One morning, I watched an old tom gobble and strut only 60 yards away, while a hen that was with him came to my call, piddled around only 10 or 15 yards away, then saw me and flew back and told him I was there.  He shut up and they both went the other way.  He needs to stick with that hen, women like that are hard to come by!
    Early in the season I passed up a gobbler which walked past me at 30 yards because he never gobbled, and he had no beard whatsoever, even though I am sure he was a mature tom.  If I could do things over again, he wouldn't be out there in the woods today.
    My friend Dennis Whiteside, who killed a nice gobbler last year which I called up for him, decided he would try it on his own this spring.  He went out with me and we headed different directions along a forested ridge top, and an hour later he scratched out an imitation of a hen turkey on a little call I made for him and two gobblers in the valley below answered him.  Dennis sat down, called again and in less than 15 minutes, had those old toms right in his lap.  That tells you something about turkey hunting.  It tells you there's a lot of luck involved, and while I don't want to sound like I am whining about my bad luck, that is exactly what I am doing. 
    I never had such rotten luck during one turkey season.  I never worked so many birds I could see and which didn't move one inch.  Maybe it is time for something like that, because most of my life I have been so lucky at things like that.  But as Gloria Jean points out I never was this old before.

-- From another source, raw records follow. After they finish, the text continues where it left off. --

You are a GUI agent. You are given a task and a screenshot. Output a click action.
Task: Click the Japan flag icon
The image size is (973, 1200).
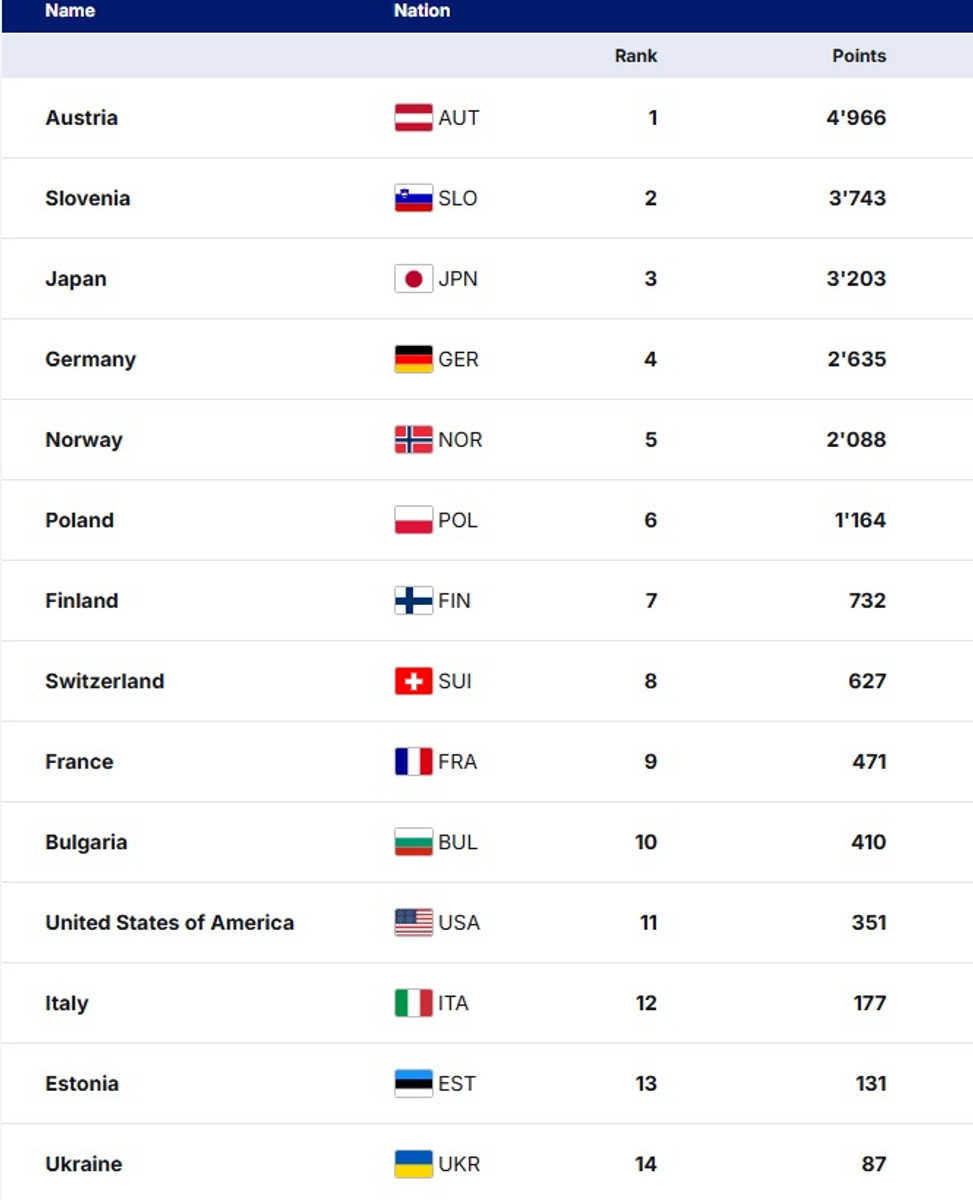click(x=413, y=279)
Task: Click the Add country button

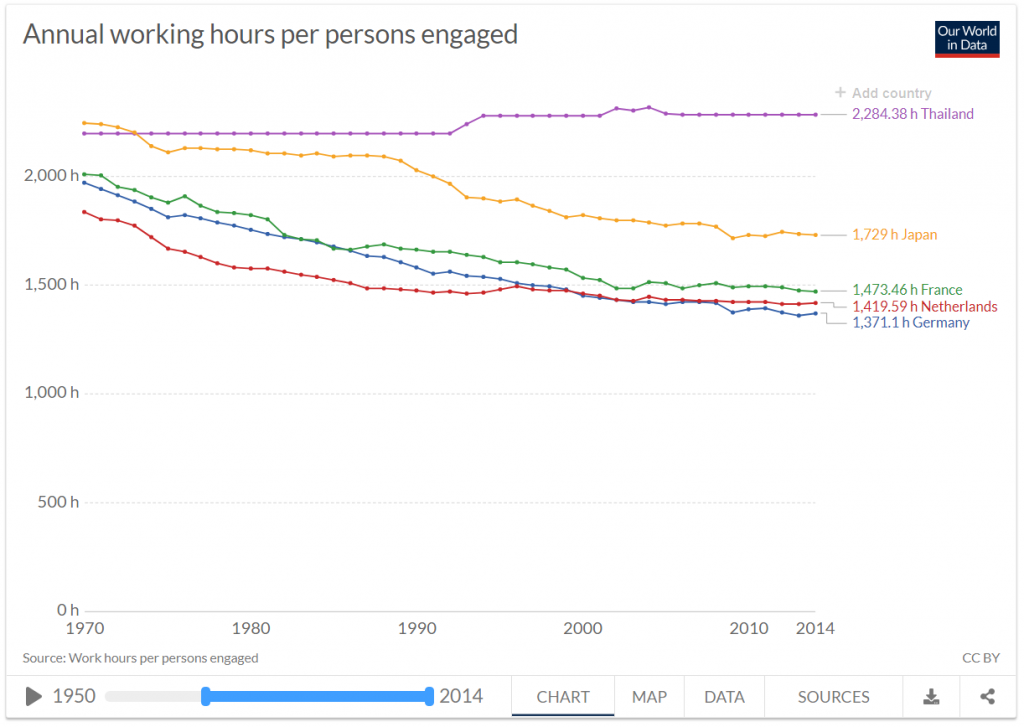Action: pos(884,93)
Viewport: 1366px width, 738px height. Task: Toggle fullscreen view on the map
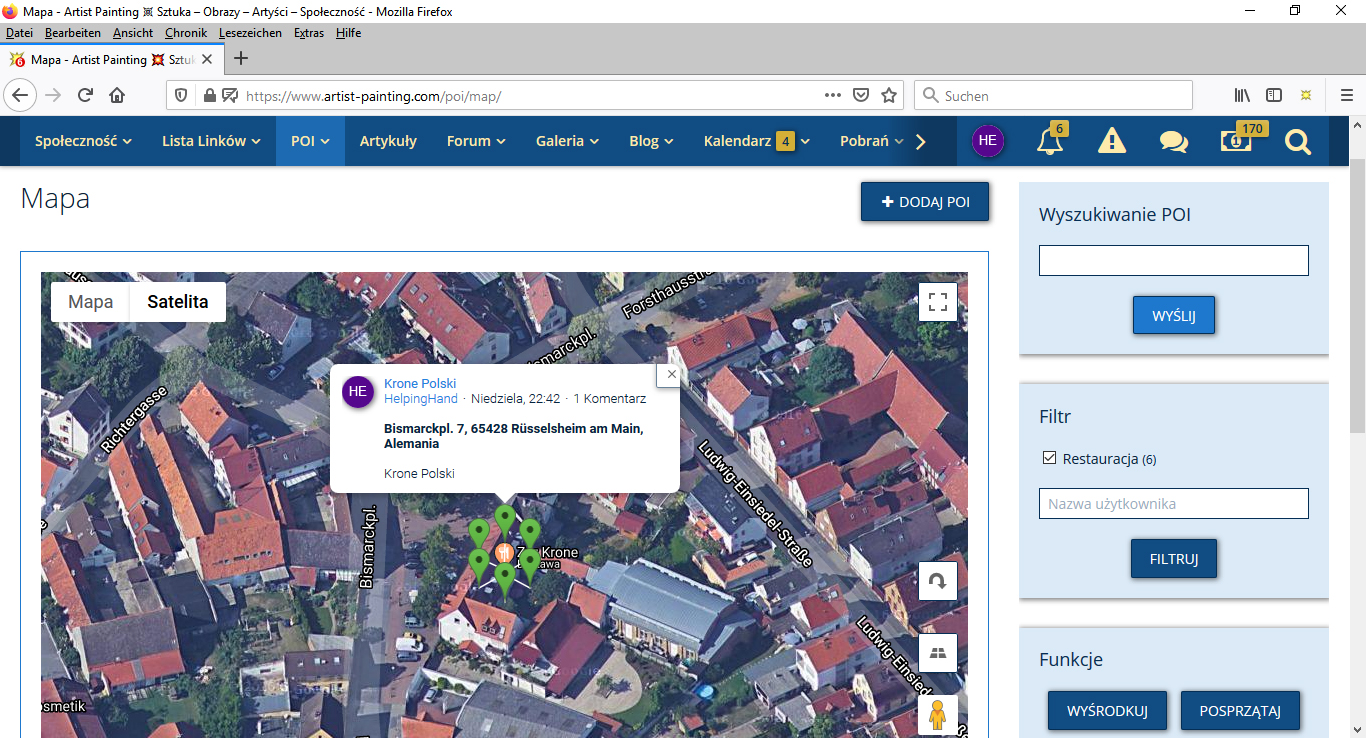pos(937,302)
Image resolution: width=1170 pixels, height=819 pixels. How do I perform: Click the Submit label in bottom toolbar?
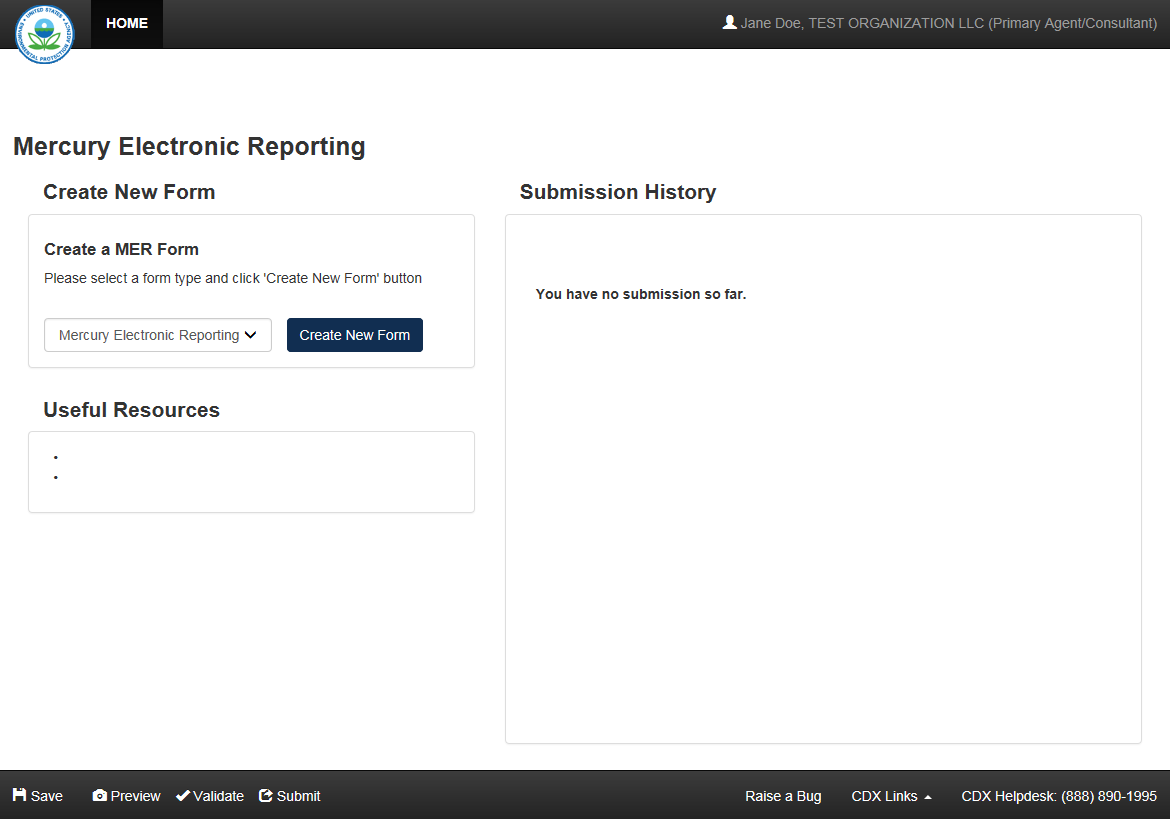(x=298, y=796)
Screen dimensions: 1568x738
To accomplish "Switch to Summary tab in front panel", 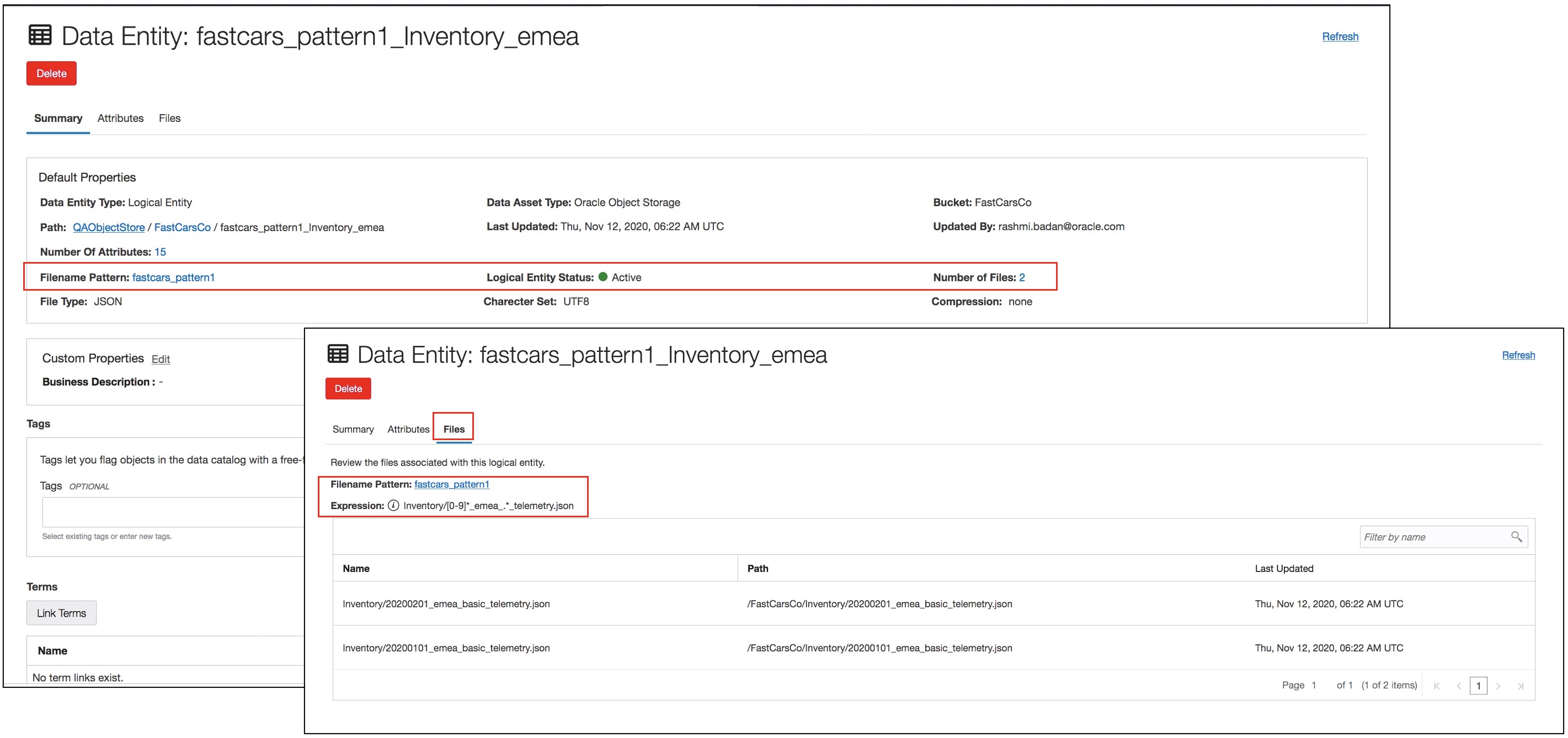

And when I pointed out to Gloria Jean that she ain't exactly a spring chicken herself, she responded that I have always been a whole lot like a spring turkey, and always will be.  I took that as a compliment.
Certainly turkey hunting this year seems to be for those who are not such purists. I guess I should start using a decoy. Maybe corn would help. I finally killed a turkey last week which came to my call without gobbling, and that isn't suppose to be the way it is. I couldn't help but be disappointed! I want one to come a mile and a half and gobble 40 times and walk up in a full strut, in the woods somewhere where there isn't a pasture within five miles and dogwood blossoms drift to the ground in the lone ray of the morning sun shining between big oaks, while a barred owl hoots in the distance.
    But still, there is much to be thankful for.  I have memories of the Ouachita mountains before the Forest Service butchered those high ridges, and nights around the campfire with old Clyde Trout, and Mike Dodson, and the would-be'ers who came to hunt with us, as Clyde called them.  There were just enough gobblers, the ones who got away and the ones who didn't.  It doesn't matter that I can't cross those wilderness valleys as fast as I once did, I can still walk a long way on a wooded ridge top, and I got in one more great, glorious spring turkey season with some success after all.  I thank the great Creator for that, and hope He will overlook the things I said whilst I was kicking stumps during the worst part of the season. 
But lets don't have any more seasons like this one past.  Let's get back to the way it ought to be, with gobblers which come to a call like they use to.  These turkeys I have killed lately won't taste as good as they use to, and I won't remember them long.  It has to do with short-term memory, recalling the good old days, and being after all, a grizzled old outdoor veteran.